> RECORDS TO PROCESS
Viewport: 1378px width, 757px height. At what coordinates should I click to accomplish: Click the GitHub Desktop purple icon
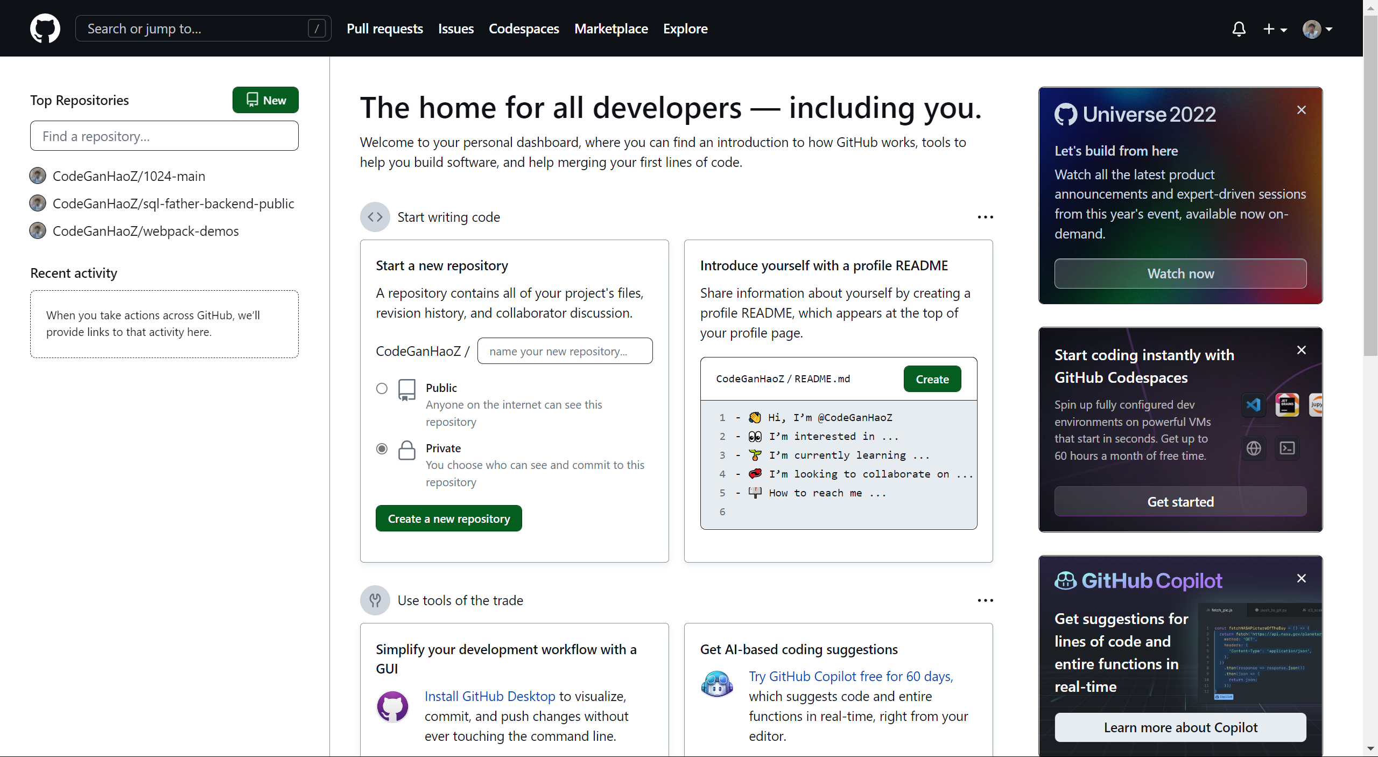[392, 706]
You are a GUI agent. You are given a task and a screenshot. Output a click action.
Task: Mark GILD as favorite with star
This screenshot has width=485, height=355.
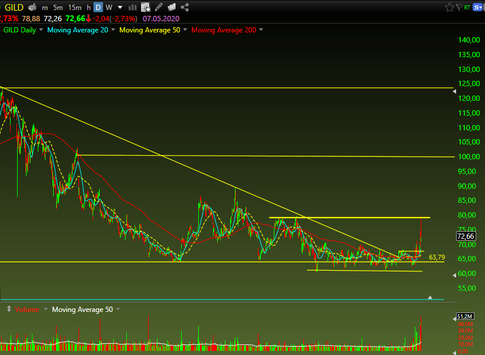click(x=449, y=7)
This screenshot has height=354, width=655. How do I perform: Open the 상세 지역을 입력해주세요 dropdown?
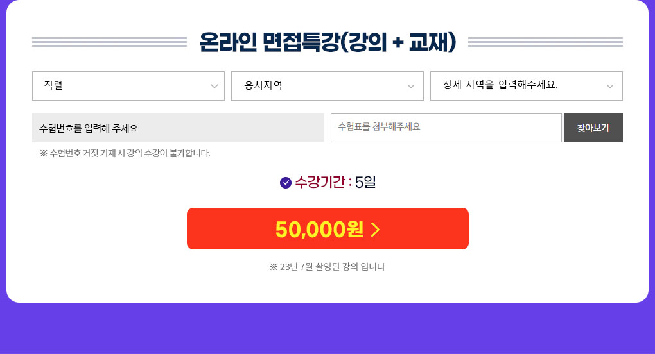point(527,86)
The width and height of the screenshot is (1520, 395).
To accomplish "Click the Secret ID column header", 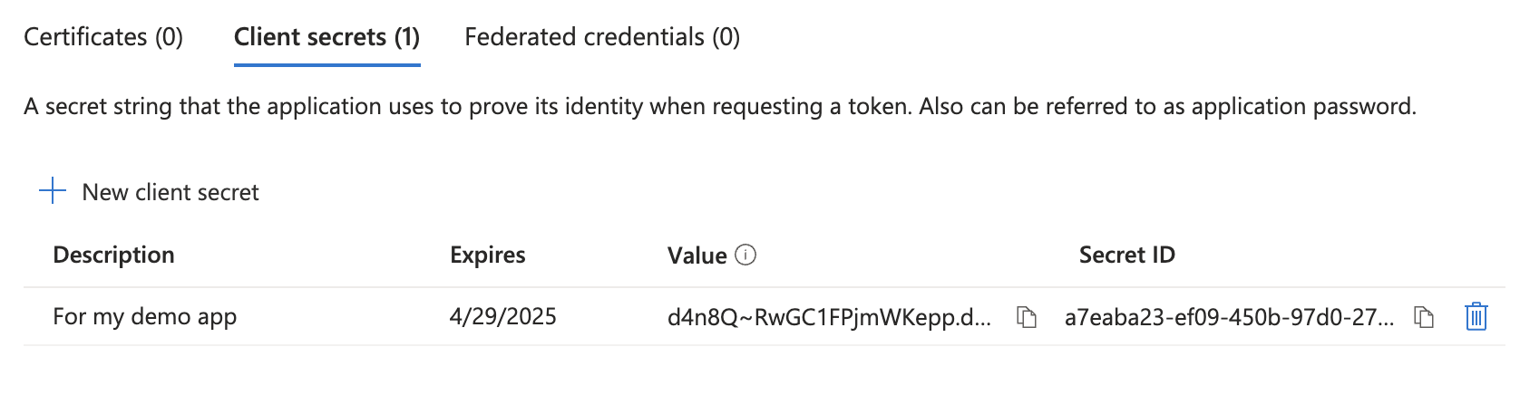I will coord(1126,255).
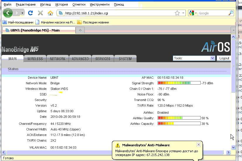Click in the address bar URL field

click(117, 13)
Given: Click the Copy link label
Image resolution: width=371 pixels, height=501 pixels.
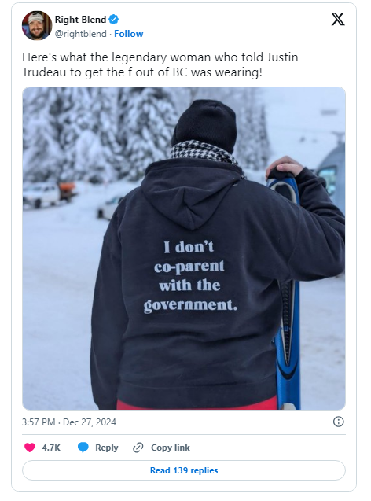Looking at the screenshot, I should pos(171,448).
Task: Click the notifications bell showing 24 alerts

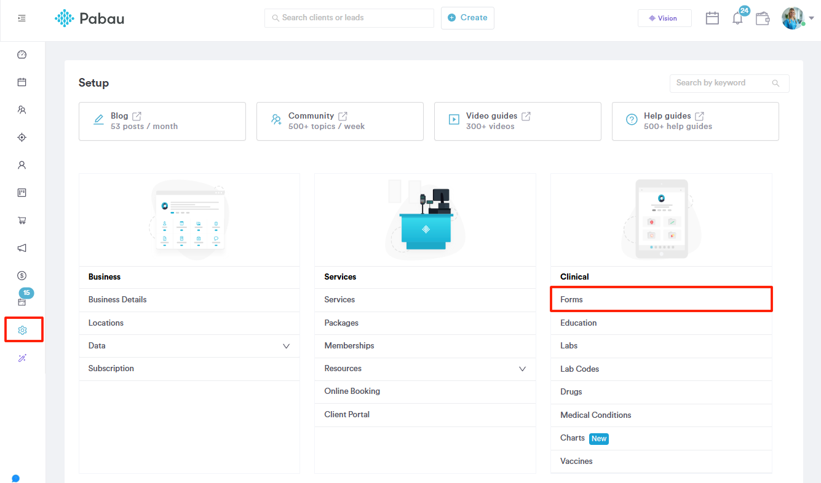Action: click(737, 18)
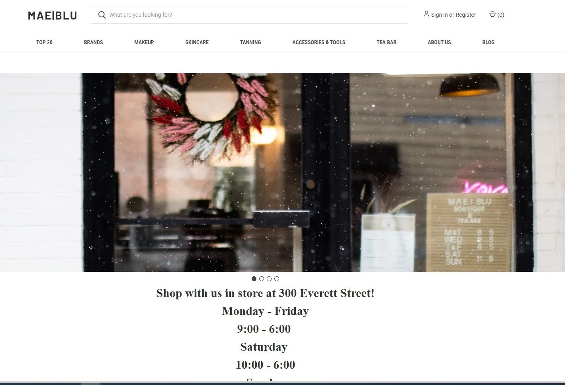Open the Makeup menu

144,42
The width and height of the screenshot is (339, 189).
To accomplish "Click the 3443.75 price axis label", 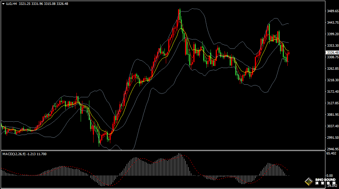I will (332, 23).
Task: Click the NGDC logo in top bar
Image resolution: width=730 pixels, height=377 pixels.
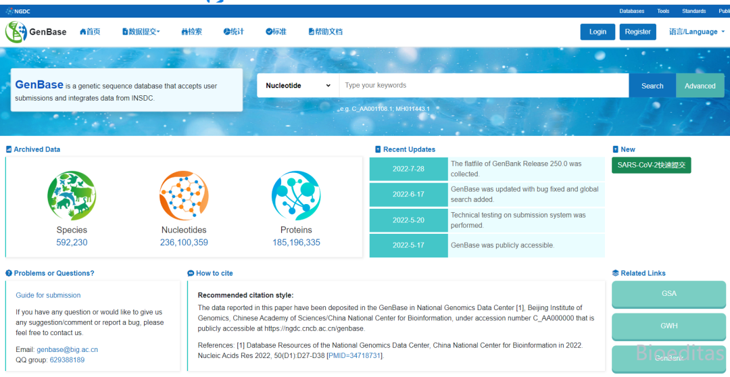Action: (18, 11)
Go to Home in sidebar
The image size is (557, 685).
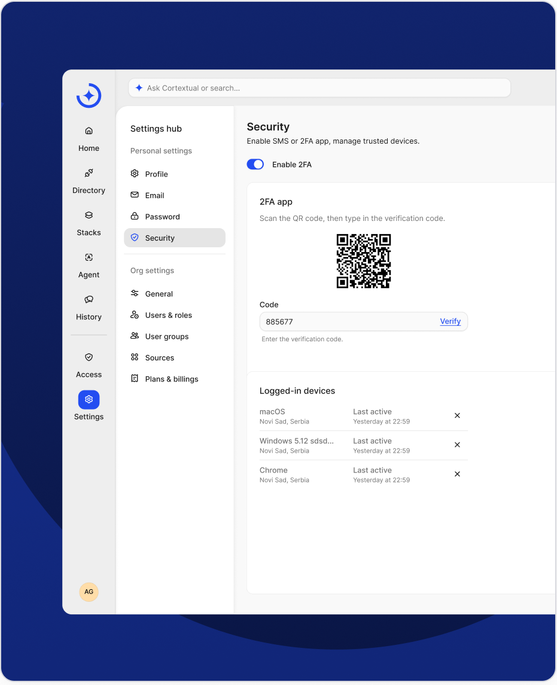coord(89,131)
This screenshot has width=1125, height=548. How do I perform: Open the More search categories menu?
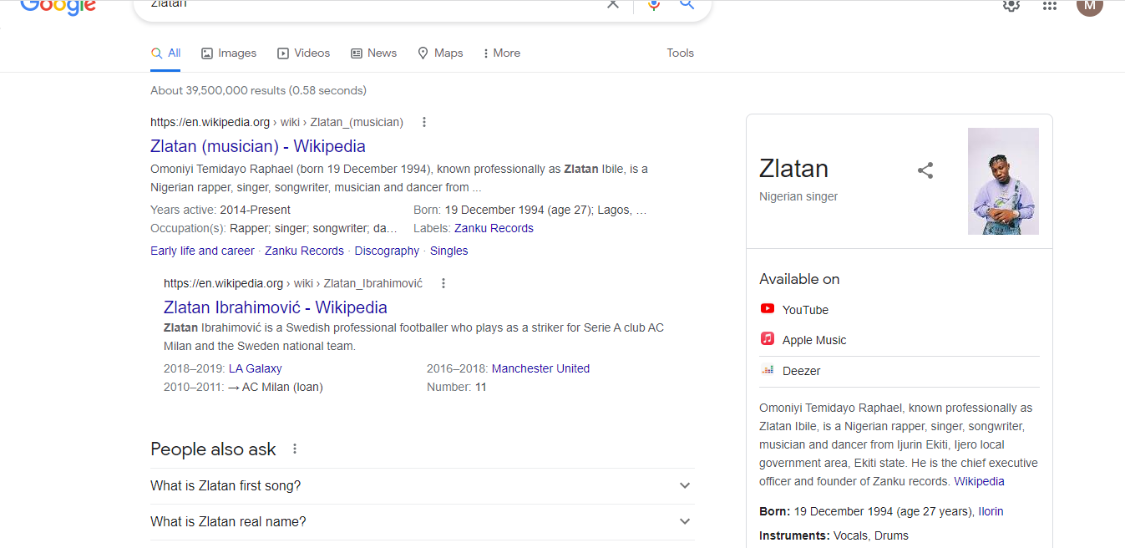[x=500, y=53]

> PROMPT
Reproduce everything in the listing from the line containing "Task: Click the NGDC logo in top bar" down through its end, leaving the pictures out of your answer.

> THE OUTPUT
Task: Click the NGDC logo in top bar
Image resolution: width=730 pixels, height=377 pixels.
Action: (18, 11)
Go to Home in sidebar
The image size is (557, 685).
coord(89,131)
This screenshot has width=1125, height=548. How do I perform: Open the More search categories menu?
[x=500, y=53]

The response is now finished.